# WHAT YOU NEED TO DO
Only the lines below starting at the one containing "louisecarrolldesigns.ie (114, 1898)" and ending at the one containing "Privacy Policy (55, 1693)" belong in the answer, each copied exactly.

# DATASET EXTRACT
__________

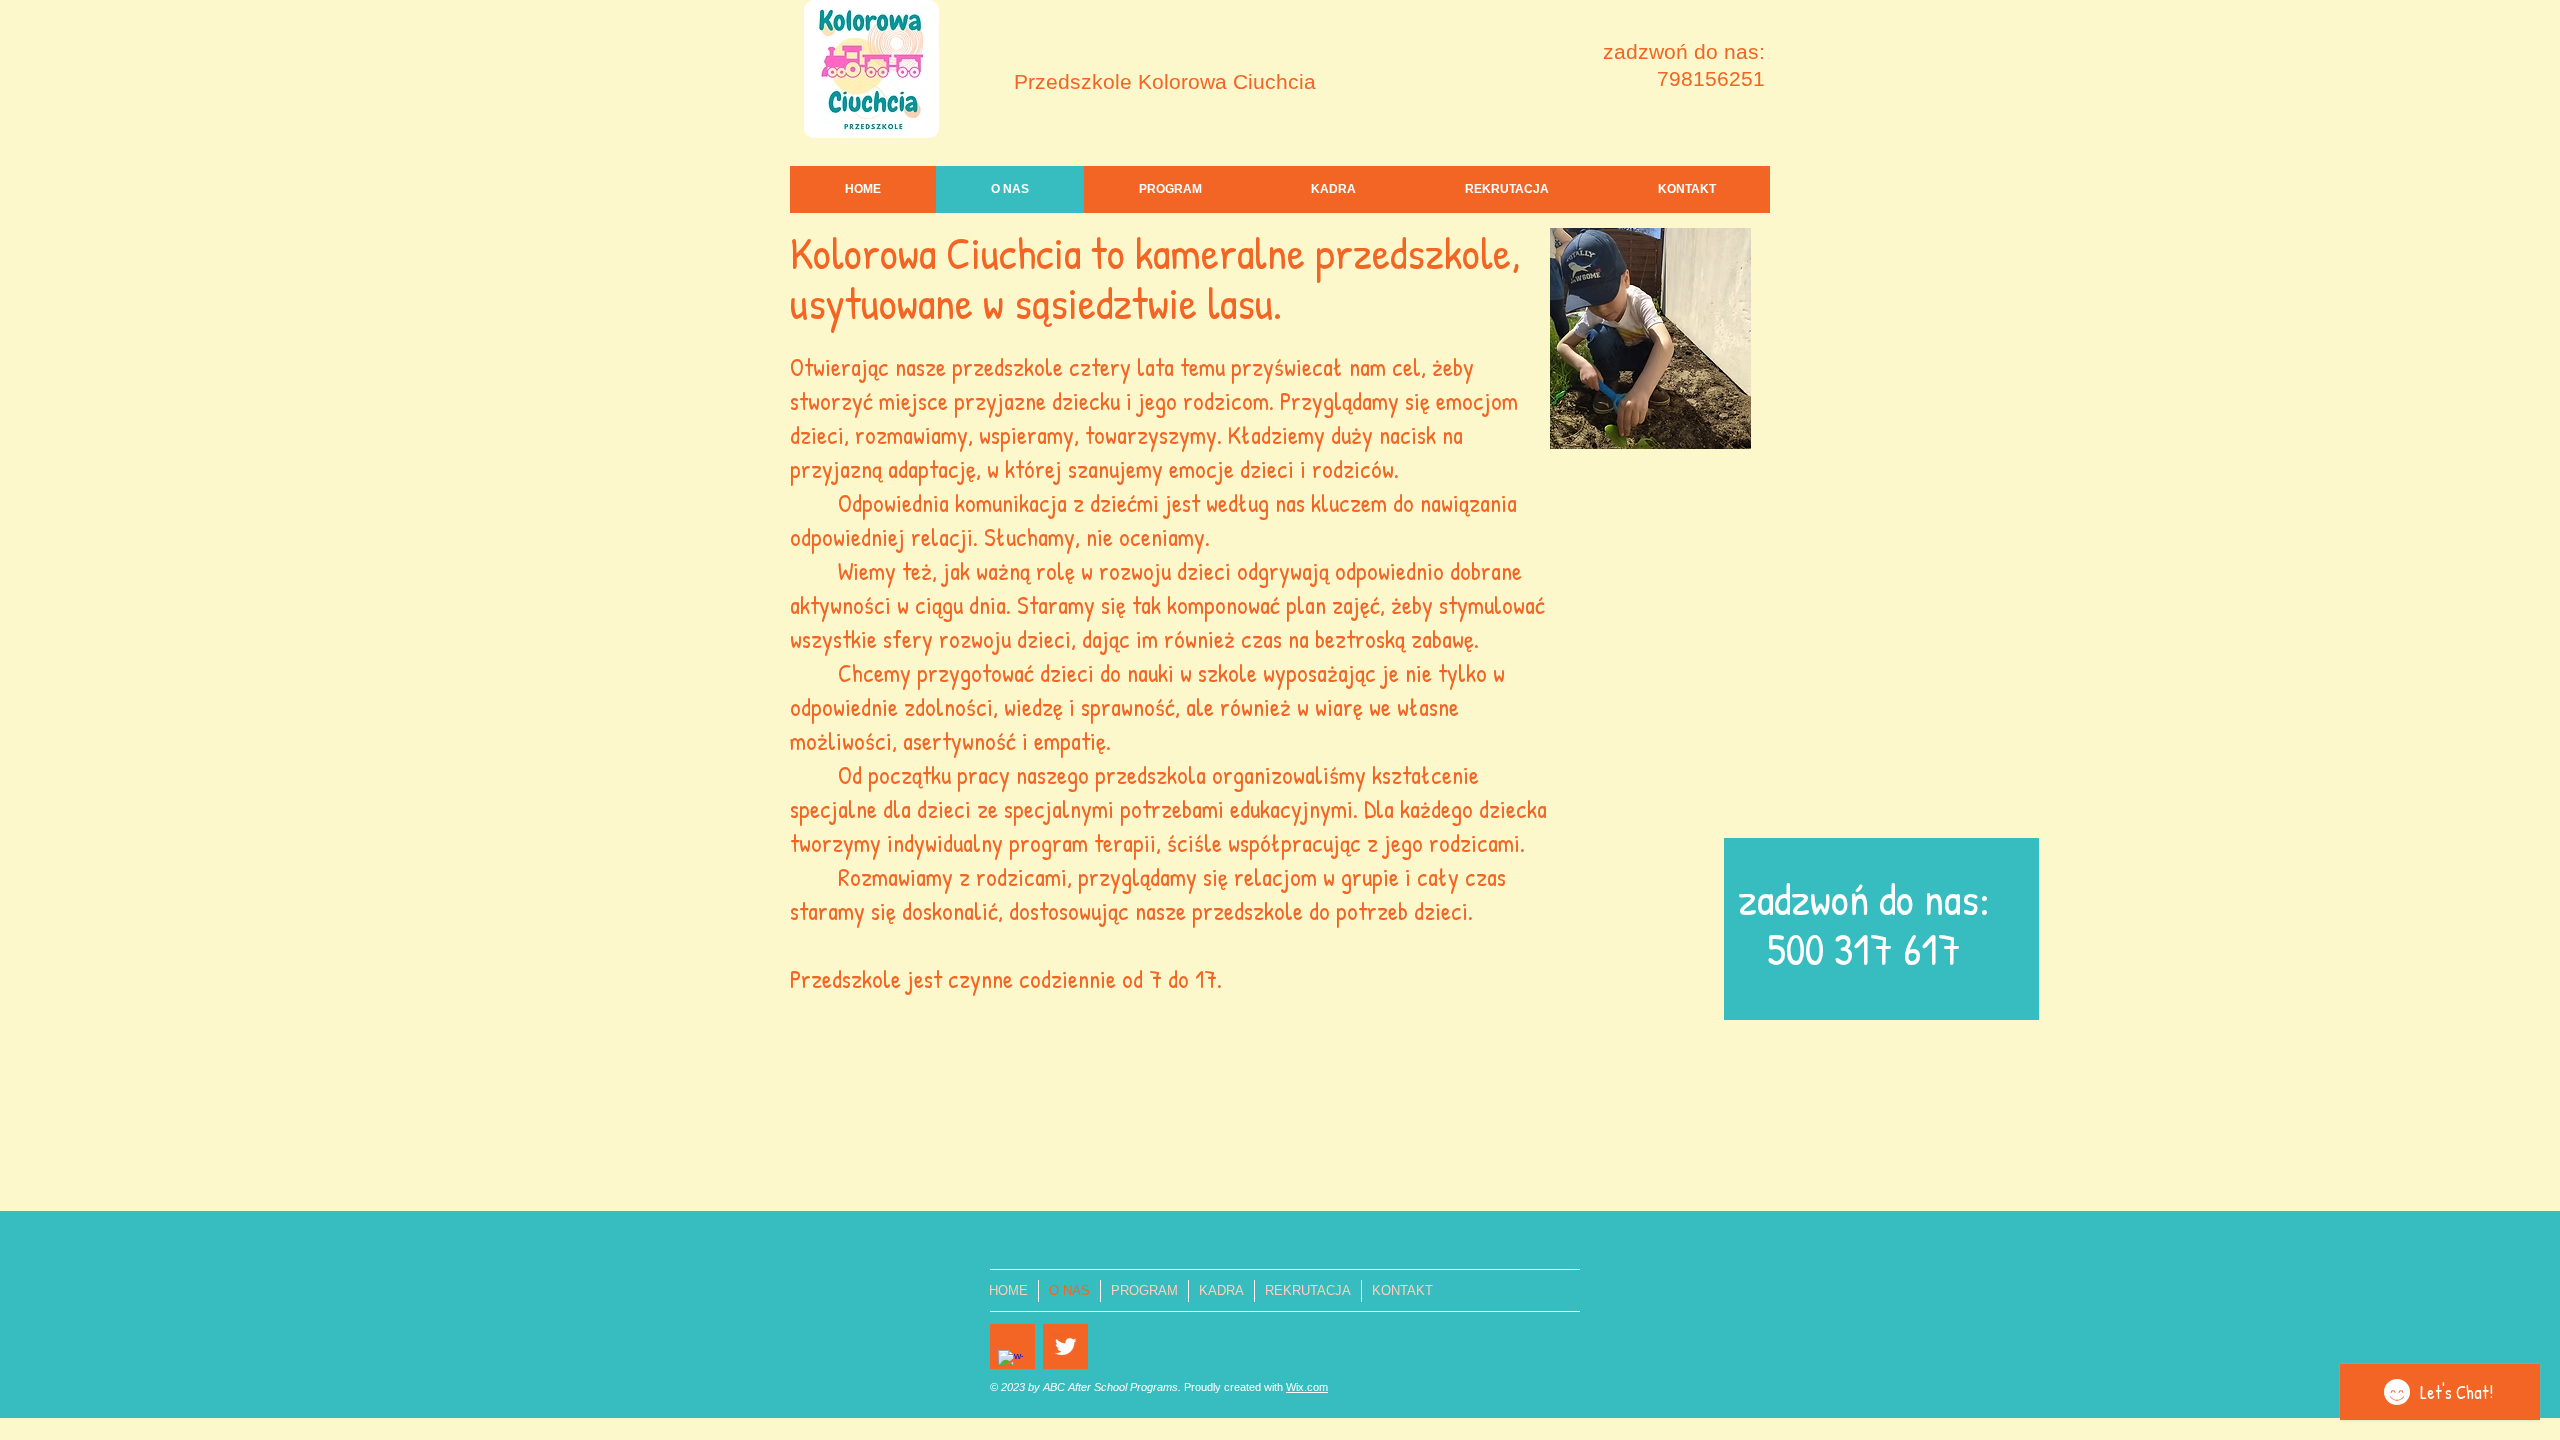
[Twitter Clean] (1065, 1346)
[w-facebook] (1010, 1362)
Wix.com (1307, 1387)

__________

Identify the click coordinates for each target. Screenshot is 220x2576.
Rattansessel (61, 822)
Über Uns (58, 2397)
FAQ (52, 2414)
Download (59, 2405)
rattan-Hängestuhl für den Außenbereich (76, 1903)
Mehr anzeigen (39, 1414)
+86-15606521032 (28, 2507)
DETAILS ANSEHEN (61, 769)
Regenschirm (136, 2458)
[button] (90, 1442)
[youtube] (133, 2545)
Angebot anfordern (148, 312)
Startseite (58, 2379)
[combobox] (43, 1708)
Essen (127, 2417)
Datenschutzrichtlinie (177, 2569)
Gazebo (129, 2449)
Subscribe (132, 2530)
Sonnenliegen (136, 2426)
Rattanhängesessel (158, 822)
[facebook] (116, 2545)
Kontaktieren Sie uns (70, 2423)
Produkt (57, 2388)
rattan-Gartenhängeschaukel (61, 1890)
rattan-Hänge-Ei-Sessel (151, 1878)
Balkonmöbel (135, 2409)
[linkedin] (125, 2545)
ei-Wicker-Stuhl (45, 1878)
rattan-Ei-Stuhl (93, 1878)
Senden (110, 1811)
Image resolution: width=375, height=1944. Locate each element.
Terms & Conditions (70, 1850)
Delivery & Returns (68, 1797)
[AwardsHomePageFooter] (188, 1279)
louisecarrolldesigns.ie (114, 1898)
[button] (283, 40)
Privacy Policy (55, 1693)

__________

# WRITTEN ANSWER
louisecarrolldesigns.ie (114, 1898)
[button] (283, 40)
Privacy Policy (55, 1693)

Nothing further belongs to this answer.